Question

If an arrow is fired from a bow with a perfectly horizontal velocity of 60.0 m/s and the arrow had a vertical velocity of 6m/s just before it hit the ground, how long will it take to strike the ground ?

Answer 1

Answer:

t  =  1,28 s

Explanation: This problem is a projectile motion problem.

V₀ₓ = V₀ * cosθ

Vₓ  = constant all the way

Vₓ = V₀ₓ

tanθ  = Vyi/Vxi            that means in any point of the trajectory

tanθ  = 6 / 60         ( just before touching the ground )
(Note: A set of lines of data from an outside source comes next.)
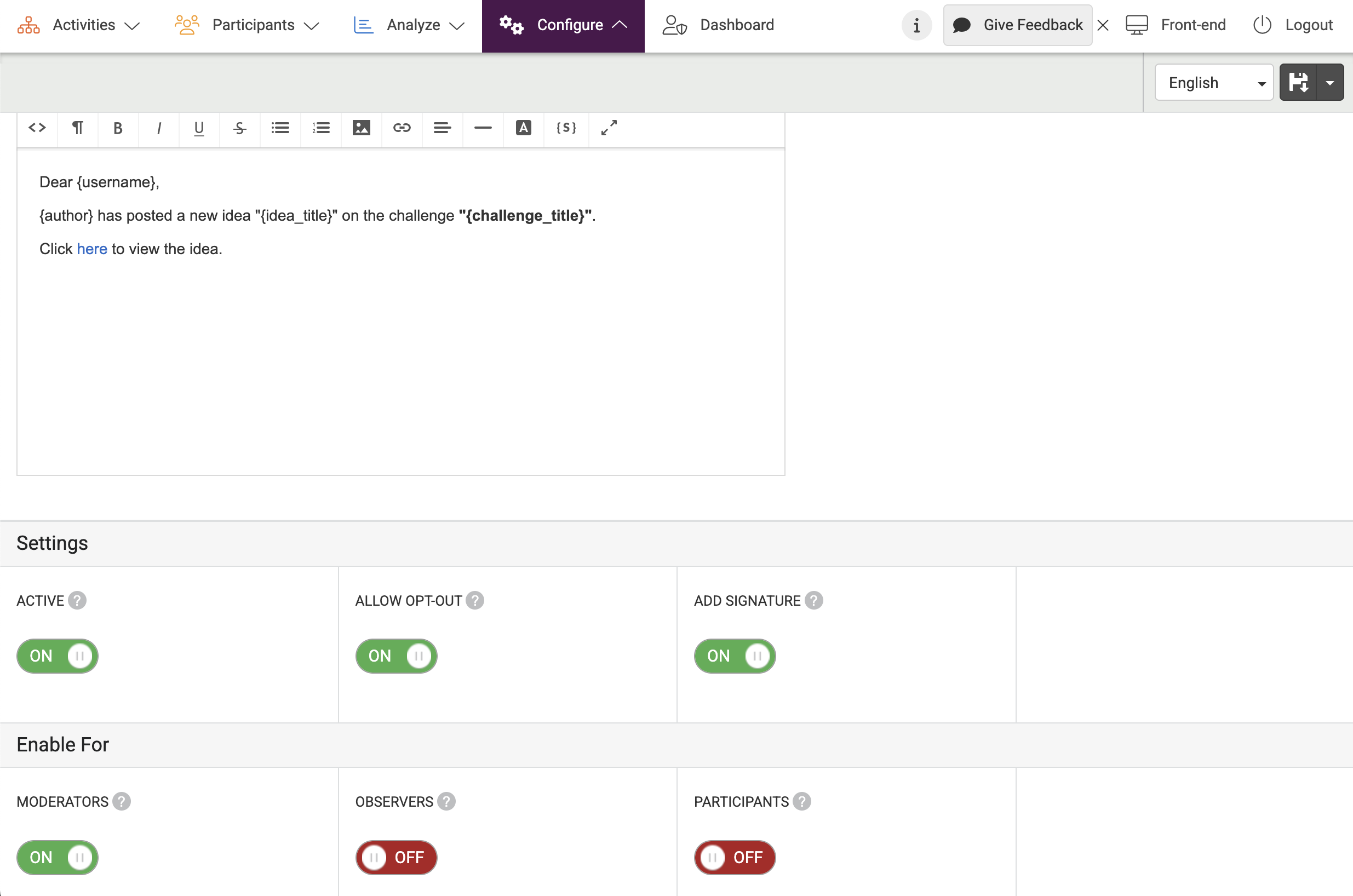
Task: Open the Activities menu
Action: [x=79, y=25]
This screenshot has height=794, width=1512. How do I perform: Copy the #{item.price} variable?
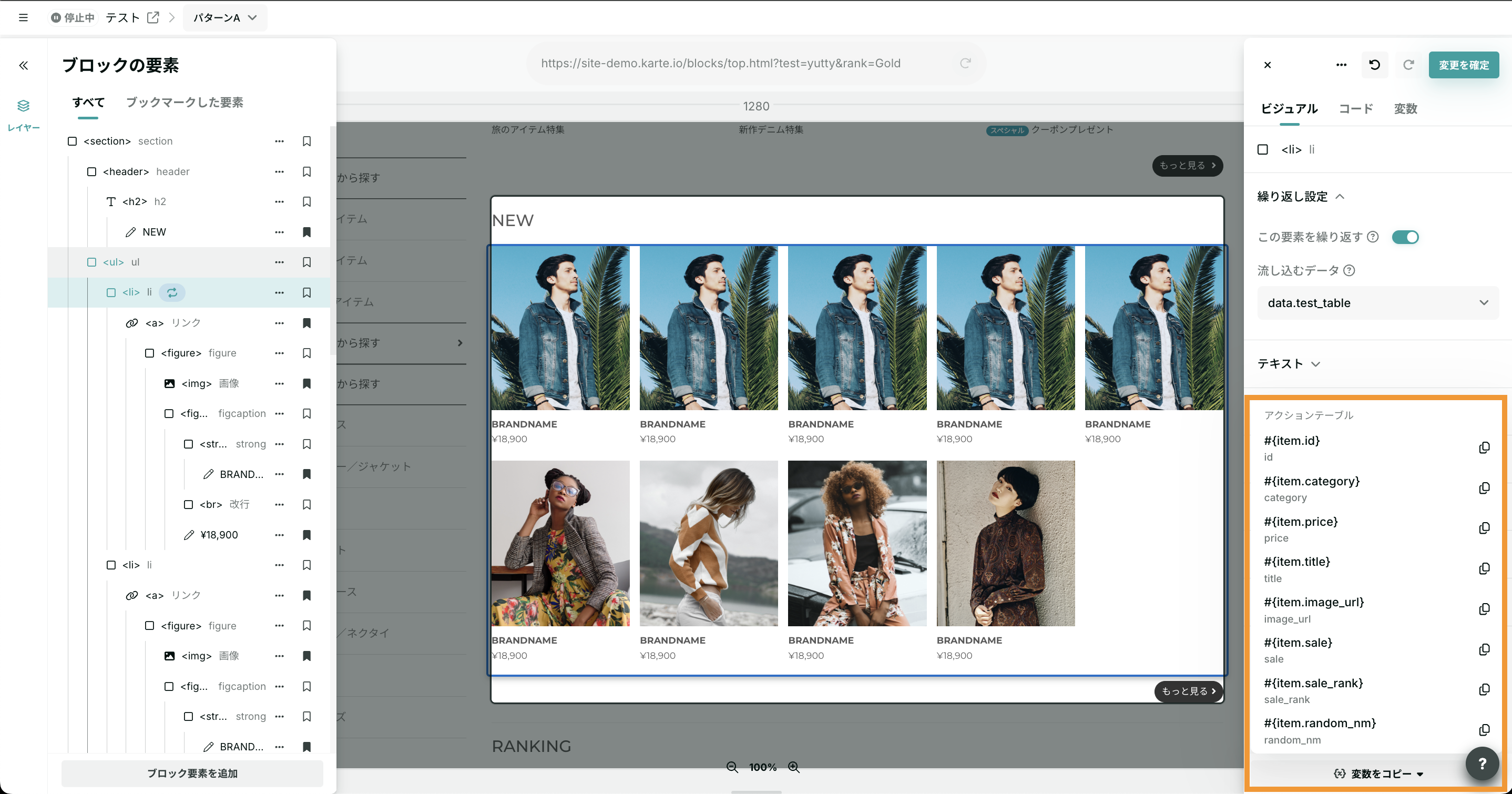[x=1484, y=528]
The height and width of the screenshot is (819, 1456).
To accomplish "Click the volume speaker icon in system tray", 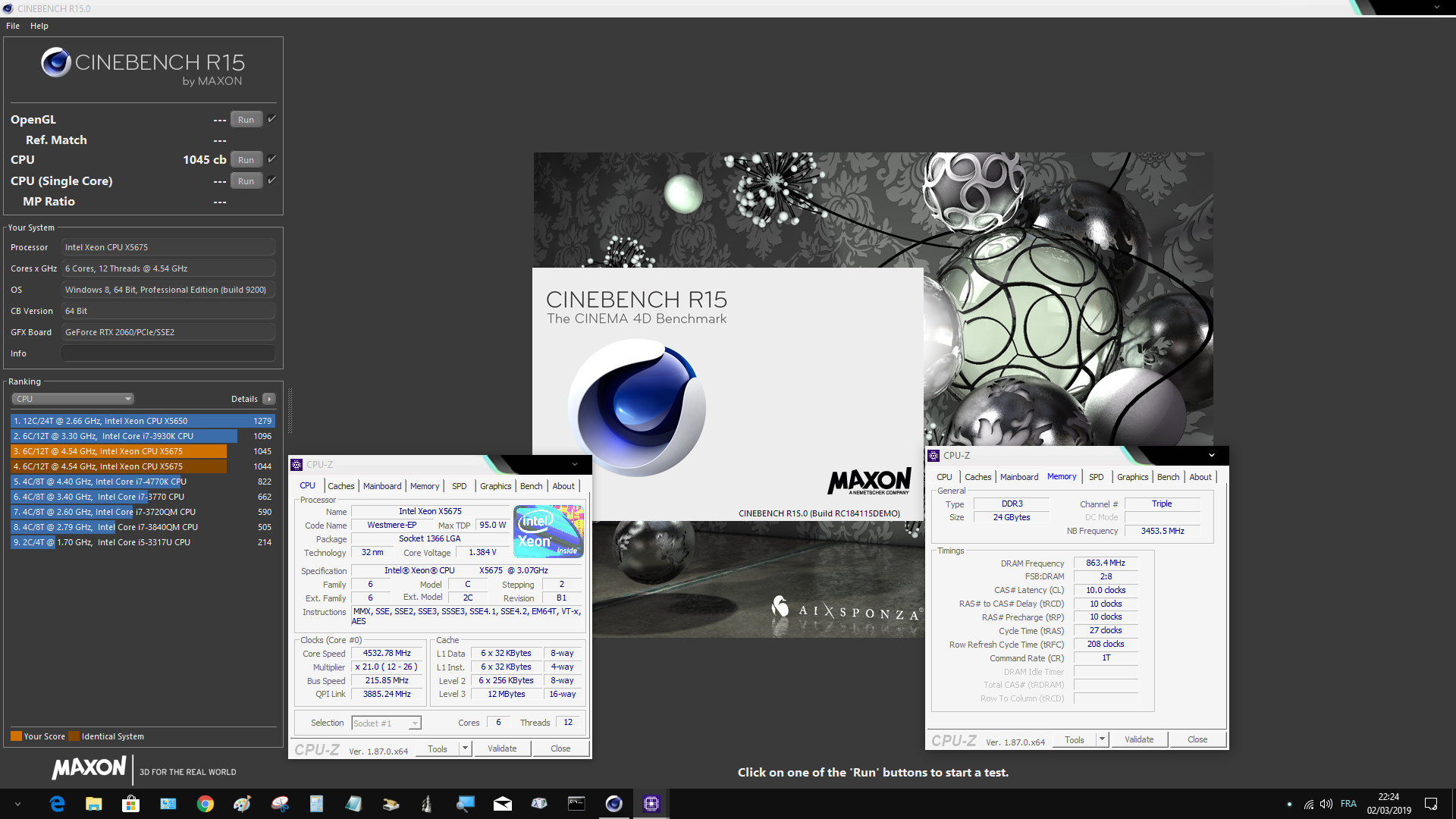I will point(1326,804).
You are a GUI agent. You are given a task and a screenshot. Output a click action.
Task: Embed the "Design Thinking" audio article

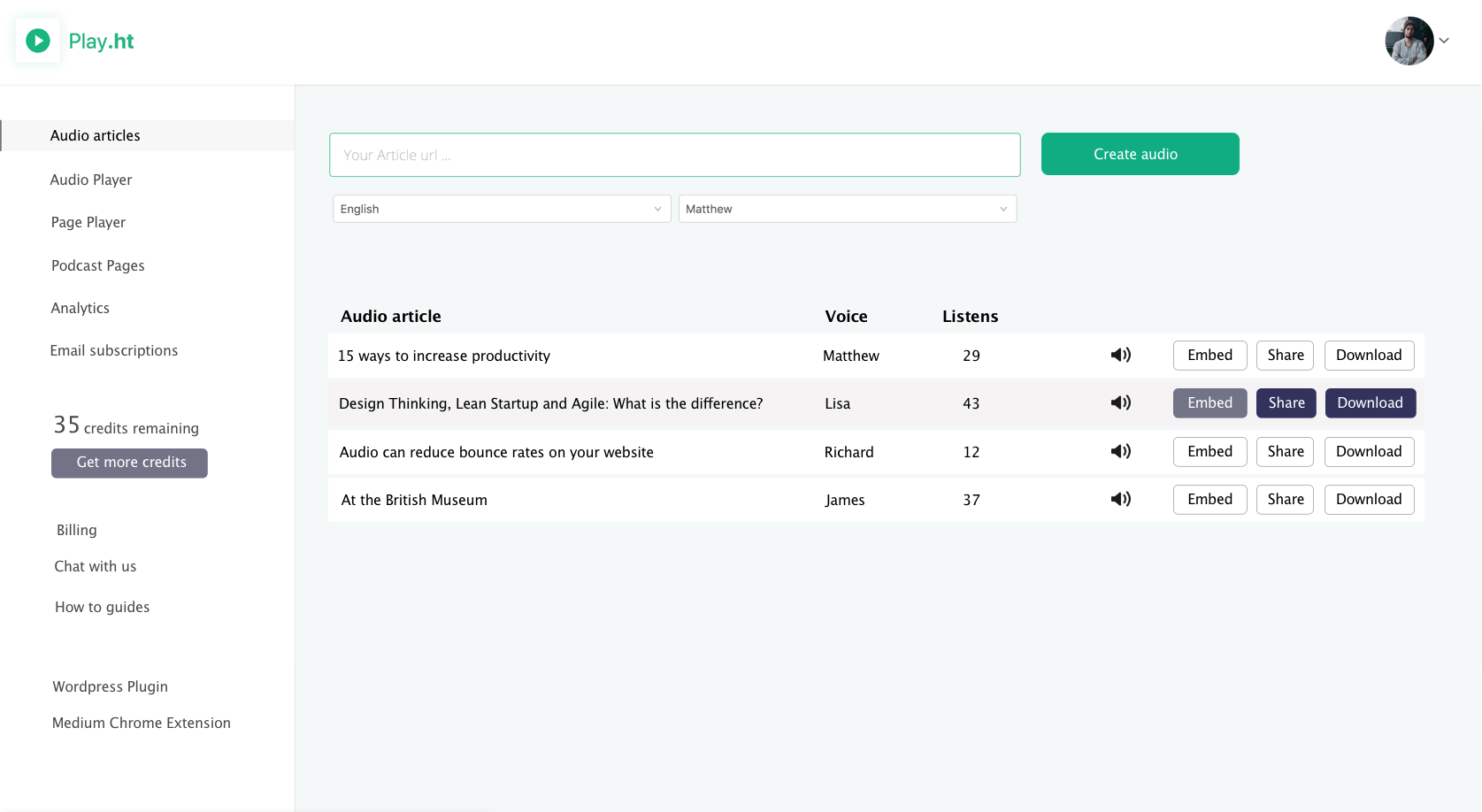pyautogui.click(x=1209, y=402)
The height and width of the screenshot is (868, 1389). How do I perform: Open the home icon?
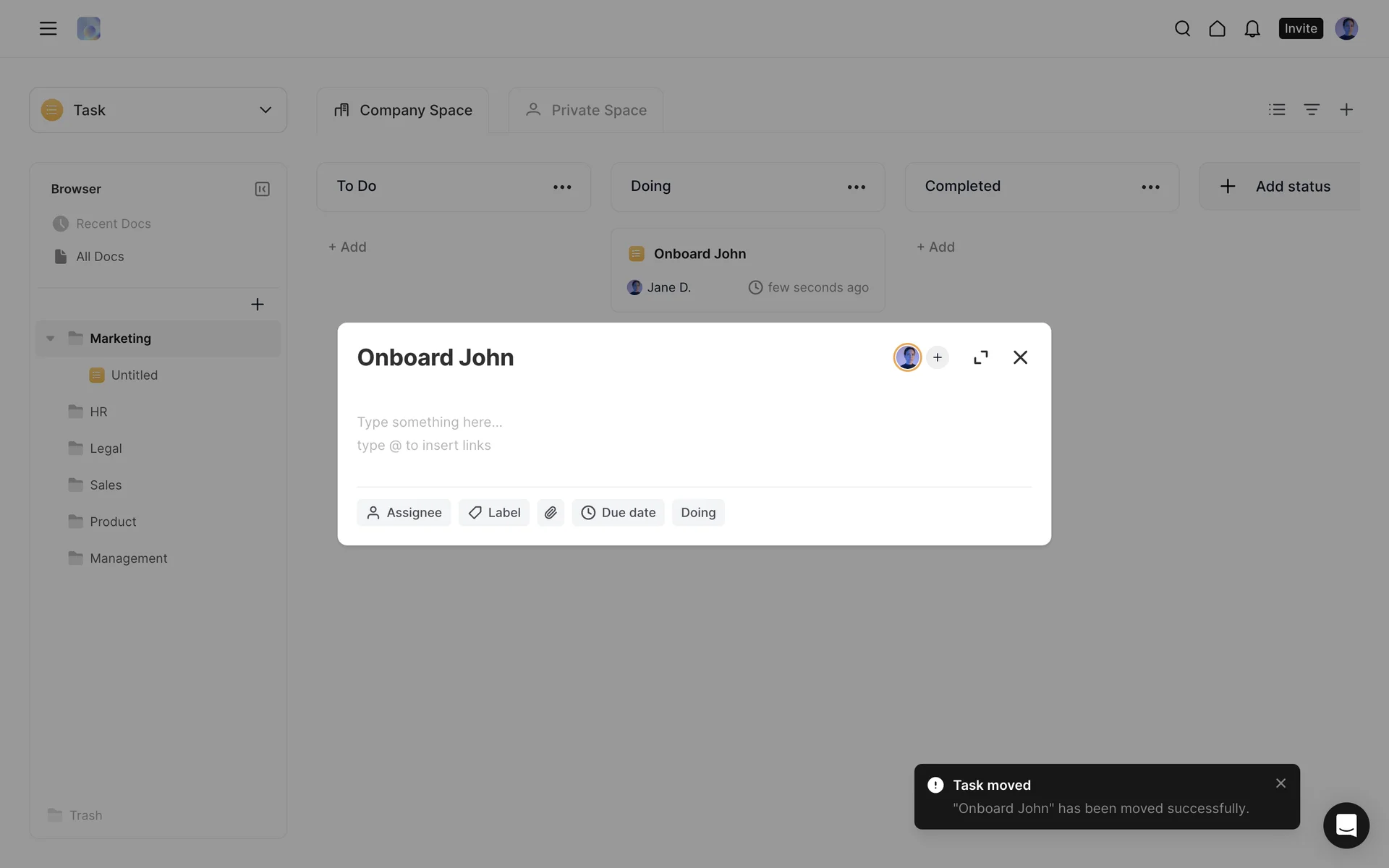[x=1217, y=28]
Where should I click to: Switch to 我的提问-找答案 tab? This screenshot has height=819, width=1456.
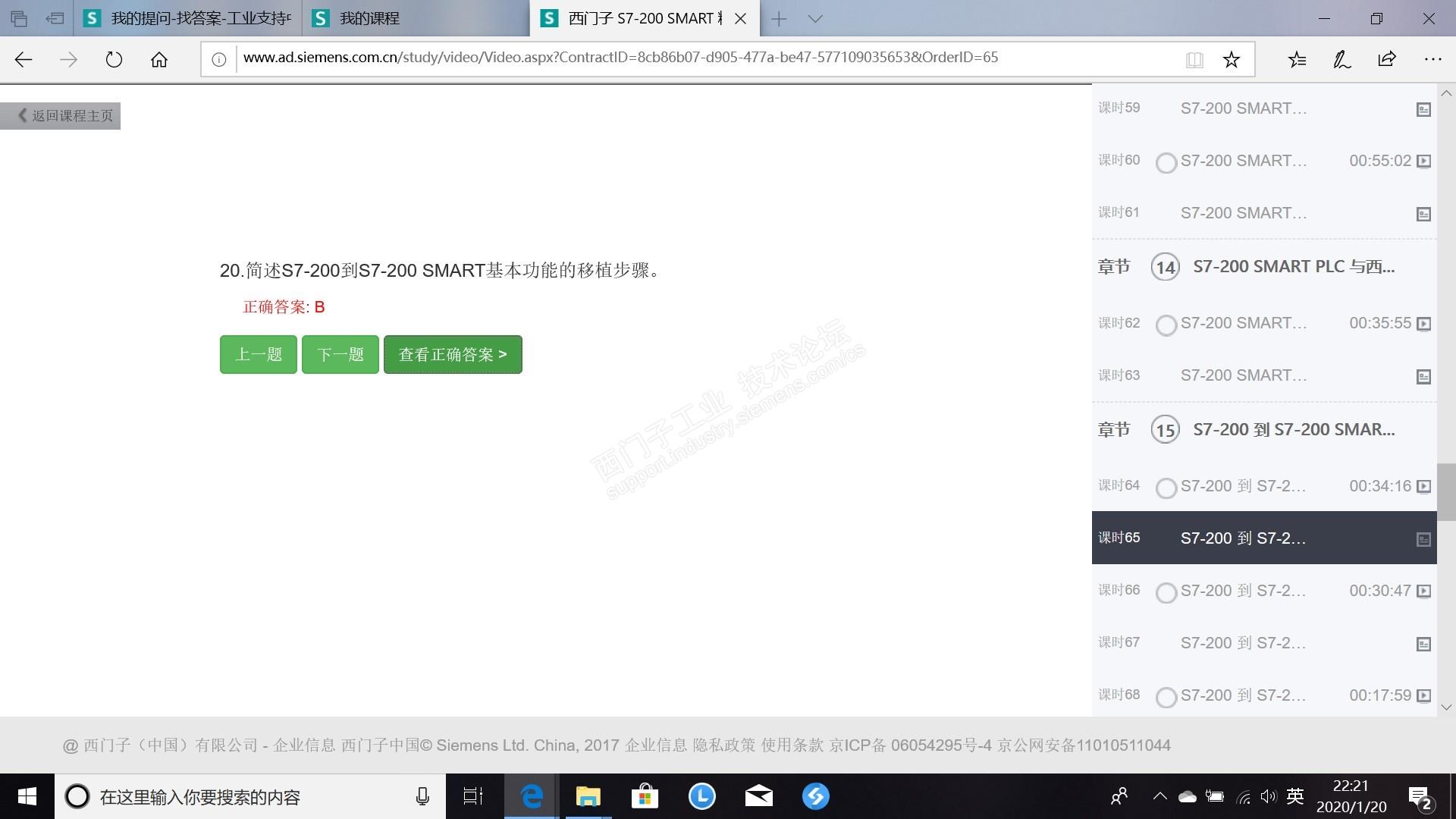point(199,18)
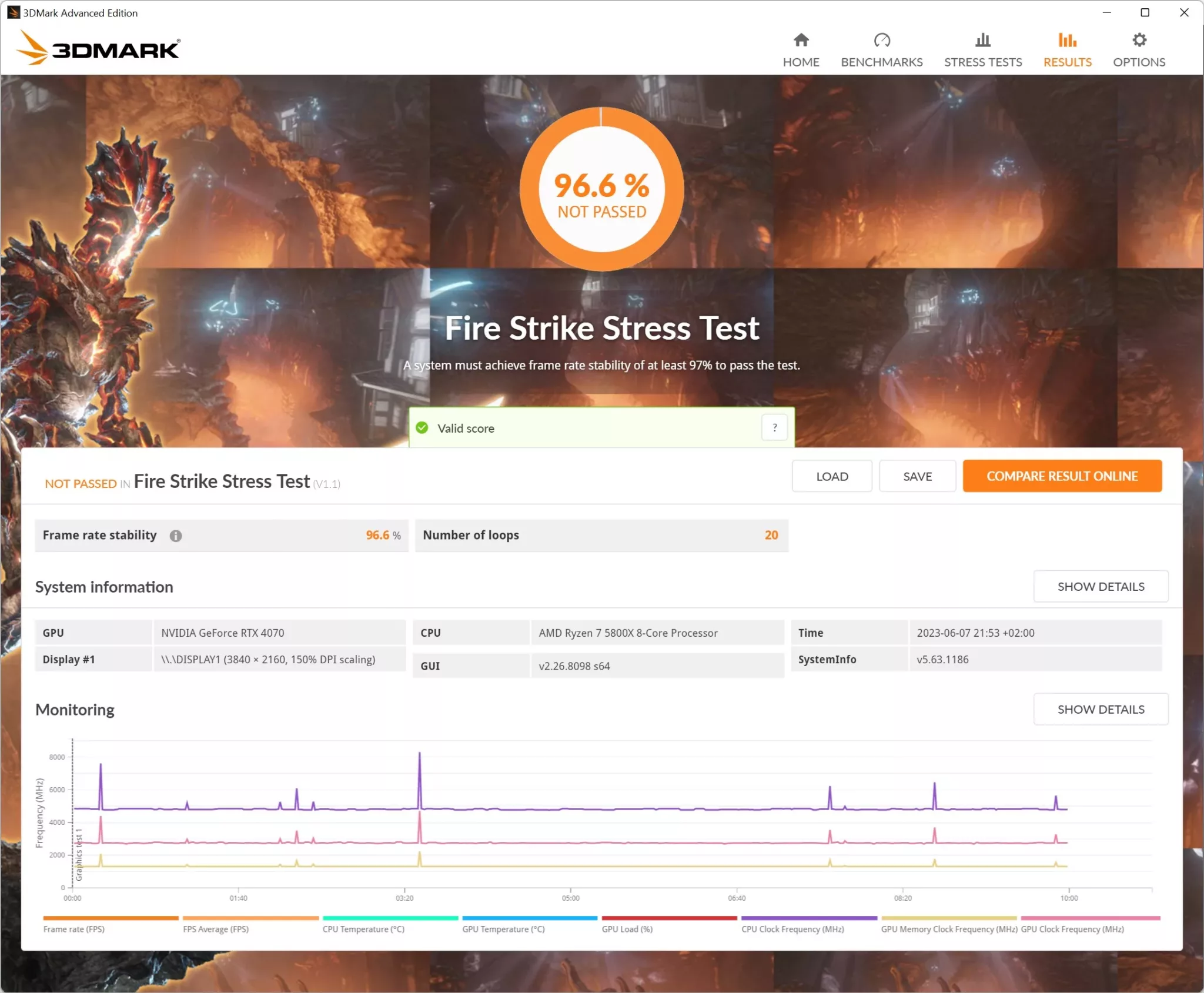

tanθ  =  0,1       then arctan 0,1  ≈ 6⁰

sin 6⁰  =  0,1045

cos 6⁰ = 0,9945

V₀ₓ = V₀ * cosθ       ⇒  V₀  =  V₀ₓ / cosθ     ⇒  V₀  = 60 / 0,9945

V₀ = 60,33 m/s

V₀y = V₀  *  sin θ   ⇒   V₀y =  60,33 * 0,1045    ⇒  V₀y =  6,30 m/s

Vy = V₀y  - g * t

At  maximum y  Vy = 0    ( the middle of the trajectory)

g*tm = V₀y       ⇒    tm= V₀y / g

tm =  6,30 / 9,8

tm =  0,64 s       ( time to reach maximum y )

Then the time of fligh is twice 0,64 s

t   = 0,64 * 2

t  =  1,28 s